→ Written exercise
Count the lines in the data below that contain the string "want", treating uppercase and lowercase as different. Reply with the number alone.
-- Input data start --
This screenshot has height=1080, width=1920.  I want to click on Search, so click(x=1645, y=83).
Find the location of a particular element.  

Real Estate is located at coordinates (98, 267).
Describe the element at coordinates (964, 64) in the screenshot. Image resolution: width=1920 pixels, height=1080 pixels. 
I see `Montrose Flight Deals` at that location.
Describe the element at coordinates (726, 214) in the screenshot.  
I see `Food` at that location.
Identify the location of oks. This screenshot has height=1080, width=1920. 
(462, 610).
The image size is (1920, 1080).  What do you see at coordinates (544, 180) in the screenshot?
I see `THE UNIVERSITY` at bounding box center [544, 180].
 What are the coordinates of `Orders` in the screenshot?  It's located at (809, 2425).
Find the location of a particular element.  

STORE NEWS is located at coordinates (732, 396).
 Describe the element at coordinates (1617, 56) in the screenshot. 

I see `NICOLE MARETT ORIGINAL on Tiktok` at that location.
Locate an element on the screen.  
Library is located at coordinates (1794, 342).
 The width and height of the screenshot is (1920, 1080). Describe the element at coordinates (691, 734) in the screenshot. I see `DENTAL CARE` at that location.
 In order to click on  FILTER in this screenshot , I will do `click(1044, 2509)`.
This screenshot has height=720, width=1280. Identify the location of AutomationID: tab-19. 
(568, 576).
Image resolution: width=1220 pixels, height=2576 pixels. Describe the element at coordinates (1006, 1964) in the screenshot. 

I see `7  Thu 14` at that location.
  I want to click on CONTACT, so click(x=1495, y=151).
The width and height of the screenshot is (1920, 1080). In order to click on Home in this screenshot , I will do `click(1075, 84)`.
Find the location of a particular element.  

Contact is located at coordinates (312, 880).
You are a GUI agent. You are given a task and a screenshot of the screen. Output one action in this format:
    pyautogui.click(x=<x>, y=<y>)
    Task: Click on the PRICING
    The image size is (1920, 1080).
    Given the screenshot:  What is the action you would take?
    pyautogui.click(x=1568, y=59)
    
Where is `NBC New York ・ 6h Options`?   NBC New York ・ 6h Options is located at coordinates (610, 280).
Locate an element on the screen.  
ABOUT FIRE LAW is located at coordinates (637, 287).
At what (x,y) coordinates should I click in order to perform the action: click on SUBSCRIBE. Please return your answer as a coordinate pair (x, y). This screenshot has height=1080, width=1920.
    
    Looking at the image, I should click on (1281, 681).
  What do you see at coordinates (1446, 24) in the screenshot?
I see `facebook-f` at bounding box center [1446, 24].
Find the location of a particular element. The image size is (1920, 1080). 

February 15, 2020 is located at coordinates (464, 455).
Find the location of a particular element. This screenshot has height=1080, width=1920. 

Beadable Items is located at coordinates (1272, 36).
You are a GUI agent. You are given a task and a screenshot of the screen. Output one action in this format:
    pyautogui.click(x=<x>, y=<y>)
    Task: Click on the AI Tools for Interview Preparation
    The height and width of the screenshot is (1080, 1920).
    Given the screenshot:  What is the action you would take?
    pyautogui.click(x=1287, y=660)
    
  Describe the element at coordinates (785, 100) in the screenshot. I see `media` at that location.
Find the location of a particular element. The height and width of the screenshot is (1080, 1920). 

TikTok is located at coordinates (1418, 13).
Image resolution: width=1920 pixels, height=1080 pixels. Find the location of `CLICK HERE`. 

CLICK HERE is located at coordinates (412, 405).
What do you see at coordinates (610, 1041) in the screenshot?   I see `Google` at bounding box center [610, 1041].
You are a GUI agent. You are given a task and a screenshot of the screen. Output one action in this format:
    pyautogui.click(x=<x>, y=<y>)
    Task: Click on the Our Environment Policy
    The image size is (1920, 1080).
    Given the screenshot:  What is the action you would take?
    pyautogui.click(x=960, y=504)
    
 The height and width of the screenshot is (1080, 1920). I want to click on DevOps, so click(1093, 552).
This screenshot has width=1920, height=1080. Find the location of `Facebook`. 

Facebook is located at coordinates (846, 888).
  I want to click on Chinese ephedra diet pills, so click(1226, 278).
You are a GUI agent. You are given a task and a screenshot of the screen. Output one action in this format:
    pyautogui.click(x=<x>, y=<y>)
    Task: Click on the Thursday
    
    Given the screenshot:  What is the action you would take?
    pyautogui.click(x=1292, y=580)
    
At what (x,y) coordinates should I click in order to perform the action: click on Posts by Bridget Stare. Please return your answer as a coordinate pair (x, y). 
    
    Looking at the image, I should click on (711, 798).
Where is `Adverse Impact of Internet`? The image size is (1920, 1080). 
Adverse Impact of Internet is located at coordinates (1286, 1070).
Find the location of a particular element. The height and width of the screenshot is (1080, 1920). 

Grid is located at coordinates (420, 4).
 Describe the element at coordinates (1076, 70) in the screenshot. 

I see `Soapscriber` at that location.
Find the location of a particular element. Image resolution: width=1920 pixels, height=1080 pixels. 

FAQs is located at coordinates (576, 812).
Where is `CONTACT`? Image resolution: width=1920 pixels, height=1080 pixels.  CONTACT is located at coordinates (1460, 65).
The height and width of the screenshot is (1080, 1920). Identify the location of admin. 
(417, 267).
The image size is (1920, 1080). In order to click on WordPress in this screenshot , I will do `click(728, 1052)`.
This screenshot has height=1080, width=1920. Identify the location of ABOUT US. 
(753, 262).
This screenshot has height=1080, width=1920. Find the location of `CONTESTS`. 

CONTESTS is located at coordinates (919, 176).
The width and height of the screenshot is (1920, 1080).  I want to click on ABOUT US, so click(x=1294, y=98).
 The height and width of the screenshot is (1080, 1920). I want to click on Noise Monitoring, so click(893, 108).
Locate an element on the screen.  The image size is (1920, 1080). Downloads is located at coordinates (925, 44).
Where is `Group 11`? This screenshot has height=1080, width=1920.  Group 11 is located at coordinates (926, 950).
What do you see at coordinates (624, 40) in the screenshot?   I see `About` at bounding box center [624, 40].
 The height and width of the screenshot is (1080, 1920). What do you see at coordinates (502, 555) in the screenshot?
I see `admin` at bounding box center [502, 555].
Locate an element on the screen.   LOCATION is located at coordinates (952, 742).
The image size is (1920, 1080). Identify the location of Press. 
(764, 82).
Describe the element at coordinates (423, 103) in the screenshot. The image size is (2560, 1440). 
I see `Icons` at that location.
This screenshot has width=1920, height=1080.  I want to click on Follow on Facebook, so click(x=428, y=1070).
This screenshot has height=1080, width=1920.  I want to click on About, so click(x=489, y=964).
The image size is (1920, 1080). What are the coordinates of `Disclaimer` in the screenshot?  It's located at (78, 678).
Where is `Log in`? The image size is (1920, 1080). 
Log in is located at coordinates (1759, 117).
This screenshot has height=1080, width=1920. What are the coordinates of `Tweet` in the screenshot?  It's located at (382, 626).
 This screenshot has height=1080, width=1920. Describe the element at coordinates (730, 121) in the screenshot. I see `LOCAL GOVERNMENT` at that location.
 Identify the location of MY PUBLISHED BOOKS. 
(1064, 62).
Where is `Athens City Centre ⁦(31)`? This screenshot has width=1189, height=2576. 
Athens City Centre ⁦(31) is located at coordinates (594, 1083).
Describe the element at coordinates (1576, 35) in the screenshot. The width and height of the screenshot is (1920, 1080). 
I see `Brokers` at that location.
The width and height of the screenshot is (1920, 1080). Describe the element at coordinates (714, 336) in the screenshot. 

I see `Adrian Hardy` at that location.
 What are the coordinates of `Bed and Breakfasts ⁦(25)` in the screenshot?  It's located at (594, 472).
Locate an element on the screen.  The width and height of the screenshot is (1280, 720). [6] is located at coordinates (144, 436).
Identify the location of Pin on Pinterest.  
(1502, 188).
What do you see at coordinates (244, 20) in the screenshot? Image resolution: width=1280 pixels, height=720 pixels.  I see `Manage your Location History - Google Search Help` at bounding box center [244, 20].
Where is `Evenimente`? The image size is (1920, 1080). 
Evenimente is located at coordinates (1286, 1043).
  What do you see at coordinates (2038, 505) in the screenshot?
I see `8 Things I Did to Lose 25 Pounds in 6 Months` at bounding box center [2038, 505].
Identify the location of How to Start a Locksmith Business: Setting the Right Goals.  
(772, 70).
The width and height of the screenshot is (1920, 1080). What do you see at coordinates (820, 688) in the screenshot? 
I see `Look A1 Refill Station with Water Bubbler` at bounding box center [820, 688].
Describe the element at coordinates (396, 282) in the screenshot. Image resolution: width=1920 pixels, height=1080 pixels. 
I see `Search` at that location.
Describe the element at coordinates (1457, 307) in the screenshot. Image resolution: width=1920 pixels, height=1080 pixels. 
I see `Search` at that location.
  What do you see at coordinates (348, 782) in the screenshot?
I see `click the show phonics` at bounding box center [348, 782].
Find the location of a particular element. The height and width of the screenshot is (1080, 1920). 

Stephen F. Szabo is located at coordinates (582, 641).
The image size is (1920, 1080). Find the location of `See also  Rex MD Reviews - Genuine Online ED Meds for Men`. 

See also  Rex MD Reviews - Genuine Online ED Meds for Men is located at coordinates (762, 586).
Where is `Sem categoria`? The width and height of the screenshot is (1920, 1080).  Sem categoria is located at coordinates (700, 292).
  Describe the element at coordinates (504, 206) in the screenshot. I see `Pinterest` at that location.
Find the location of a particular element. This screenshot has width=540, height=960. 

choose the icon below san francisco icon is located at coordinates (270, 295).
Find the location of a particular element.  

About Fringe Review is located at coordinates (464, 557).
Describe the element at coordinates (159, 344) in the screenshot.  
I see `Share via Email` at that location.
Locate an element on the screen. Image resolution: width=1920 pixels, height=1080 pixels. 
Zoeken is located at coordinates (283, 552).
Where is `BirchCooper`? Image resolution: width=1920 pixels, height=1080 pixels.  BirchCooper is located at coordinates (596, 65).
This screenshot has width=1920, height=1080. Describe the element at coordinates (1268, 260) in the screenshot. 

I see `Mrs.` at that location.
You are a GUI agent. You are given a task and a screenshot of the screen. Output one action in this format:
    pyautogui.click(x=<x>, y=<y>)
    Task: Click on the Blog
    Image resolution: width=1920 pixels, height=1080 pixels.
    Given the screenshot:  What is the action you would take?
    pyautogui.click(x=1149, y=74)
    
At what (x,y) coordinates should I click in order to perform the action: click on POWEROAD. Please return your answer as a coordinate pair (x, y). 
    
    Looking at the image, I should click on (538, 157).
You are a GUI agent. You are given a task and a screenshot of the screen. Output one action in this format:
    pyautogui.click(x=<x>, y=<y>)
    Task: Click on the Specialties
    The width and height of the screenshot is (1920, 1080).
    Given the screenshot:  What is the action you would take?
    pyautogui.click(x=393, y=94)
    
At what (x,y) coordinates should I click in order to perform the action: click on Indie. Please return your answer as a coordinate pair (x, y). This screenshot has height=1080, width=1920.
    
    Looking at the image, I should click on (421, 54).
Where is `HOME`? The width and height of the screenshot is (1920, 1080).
-- Input data end --
→ Reply to the task
8